= What is needed =
Decide whether each statement agrees with the passage on the Arrivas House, answering yes or no and quoting the deciding words: (a) The Historic St. Augustine Preservation Board paid $49,900 for the house. (b) The house was formally dedicated in January 1961. (c) Lyndon B. Johnson spoke to the city from the Ponce de Leon Hotel.

= Document extract =
The Historic St. Augustine Preservation Board purchased the Arrivas House in July 1960 for $49,900, and set out to restore the structure to its Second Spanish Period appearance. It was the first restoration project they undertook in preparation for St. Augustine's 400th Anniversary celebration in 1965. Work began on the home in January 1961, and was formally dedicated on March 11, 1963. Then-Vice President Lyndon B. Johnson visited St. Augustine to mark the occasion, and gave a speech to the city from the Arrivas House balcony. It became an issue in the civil rights movement when a banquet afterwards at the elegant Ponce de Leon Hotel was planned for whites only (protests and negotiations resulted in a few Blacks being able to attend the banquet). During Johnson's visit, Senator George Smathers formally invited the Spanish government, represented by Spanish Ambassador Antonio Garrigues, to participate in St. Augustine's 400th anniversary celebrations.

(Collected data)
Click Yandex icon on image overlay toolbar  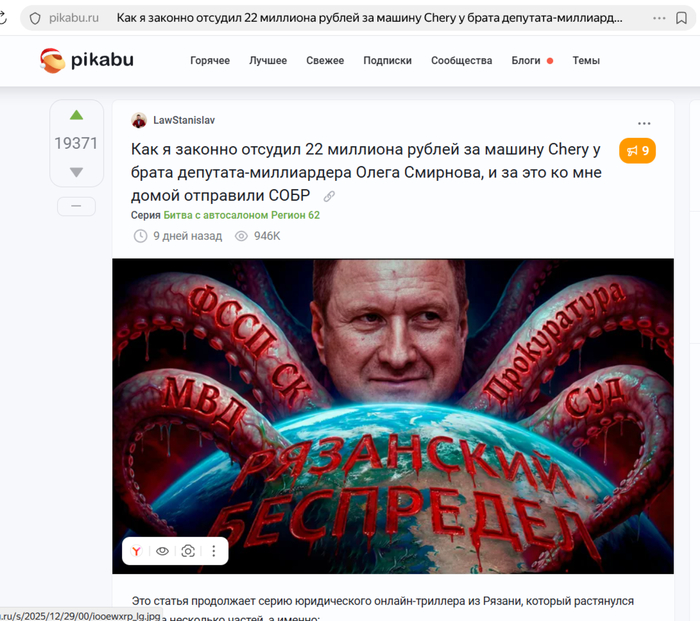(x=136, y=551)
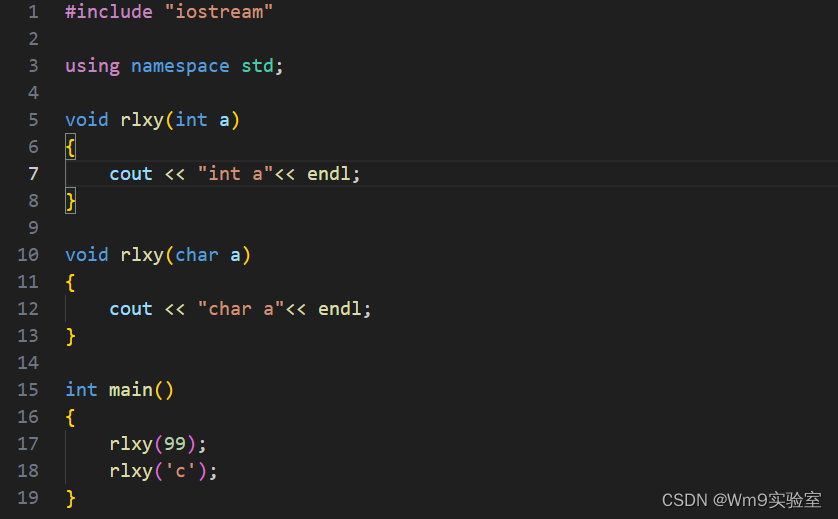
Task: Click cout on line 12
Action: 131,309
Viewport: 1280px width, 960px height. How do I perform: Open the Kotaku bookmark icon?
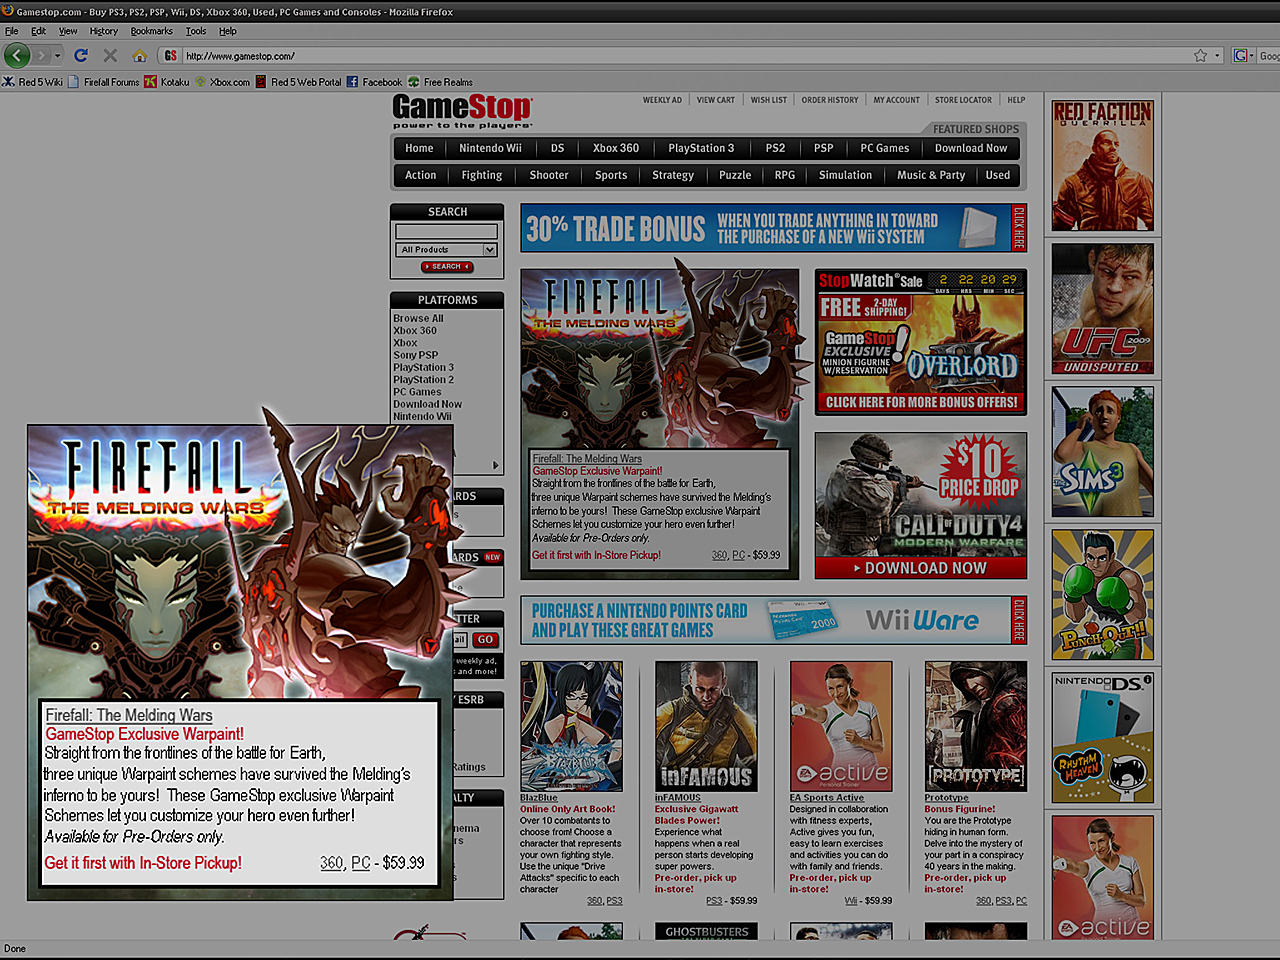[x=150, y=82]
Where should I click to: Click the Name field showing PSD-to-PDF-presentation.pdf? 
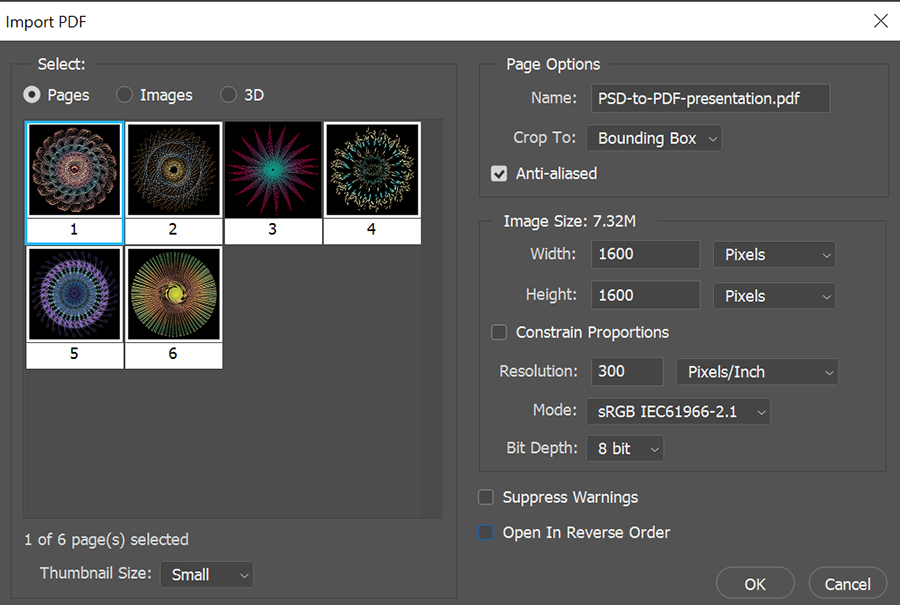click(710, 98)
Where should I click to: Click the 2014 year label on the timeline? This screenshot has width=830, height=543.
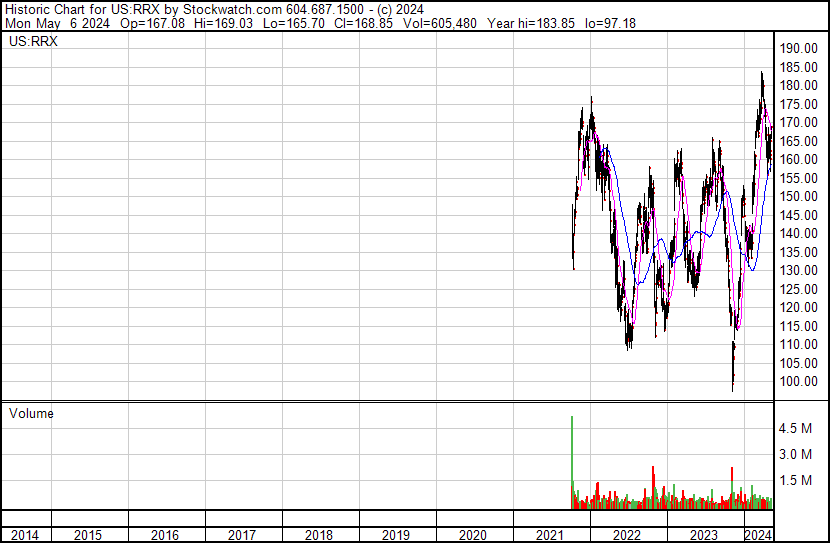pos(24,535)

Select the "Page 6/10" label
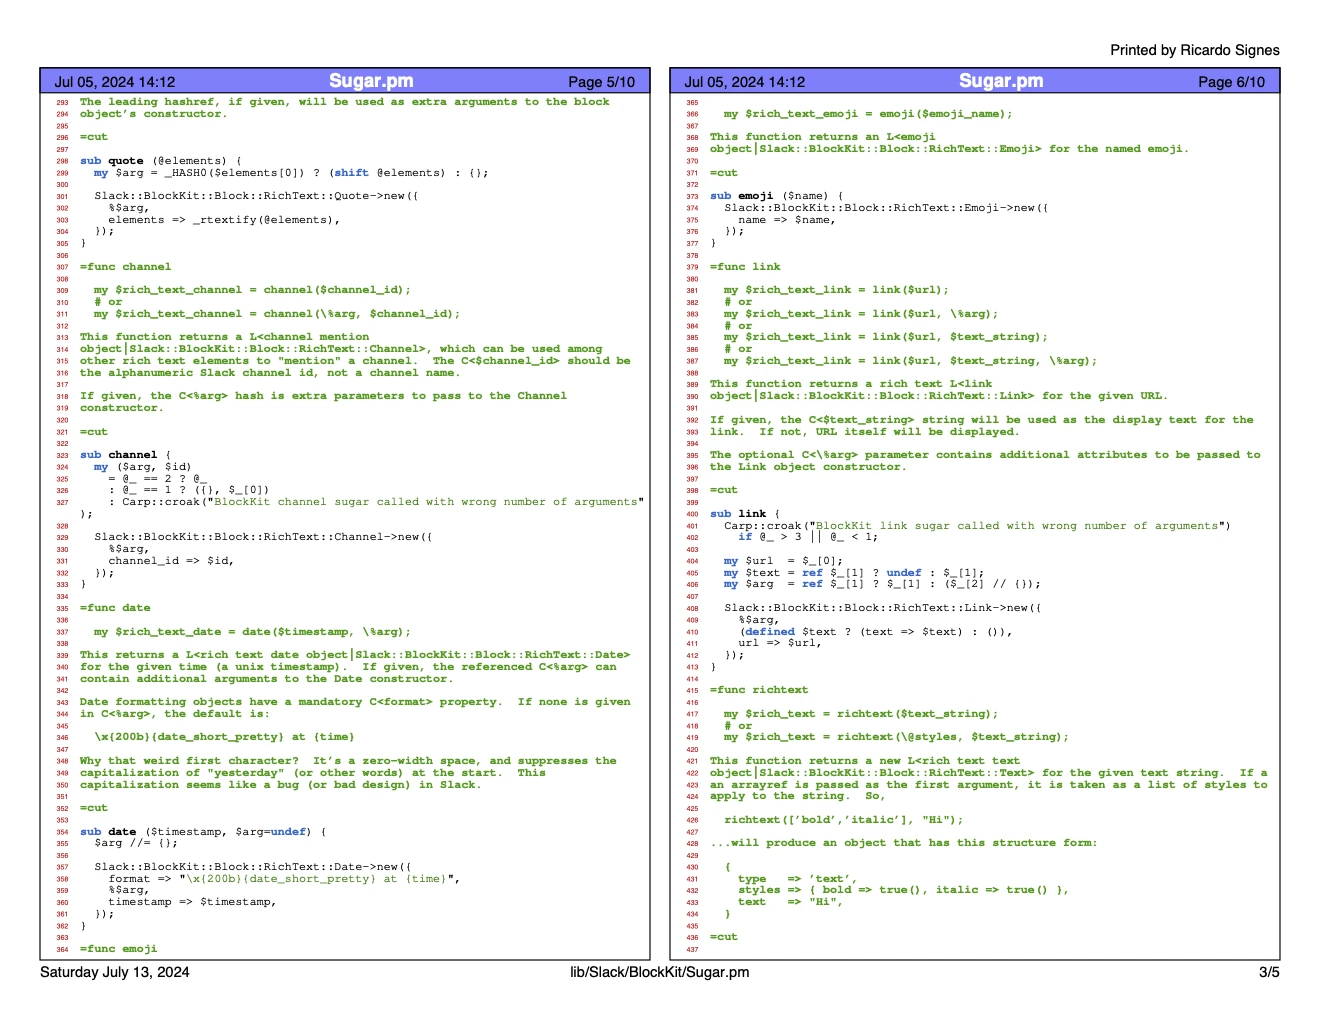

= Response to the exercise =
(a) Yes: "purchased the Arrivas House in July 1960 for $49,900"
(b) No: "Work began on the home in January 1961, and was formally dedicated on March 11, 1963"
(c) No: "gave a speech to the city from the Arrivas House balcony"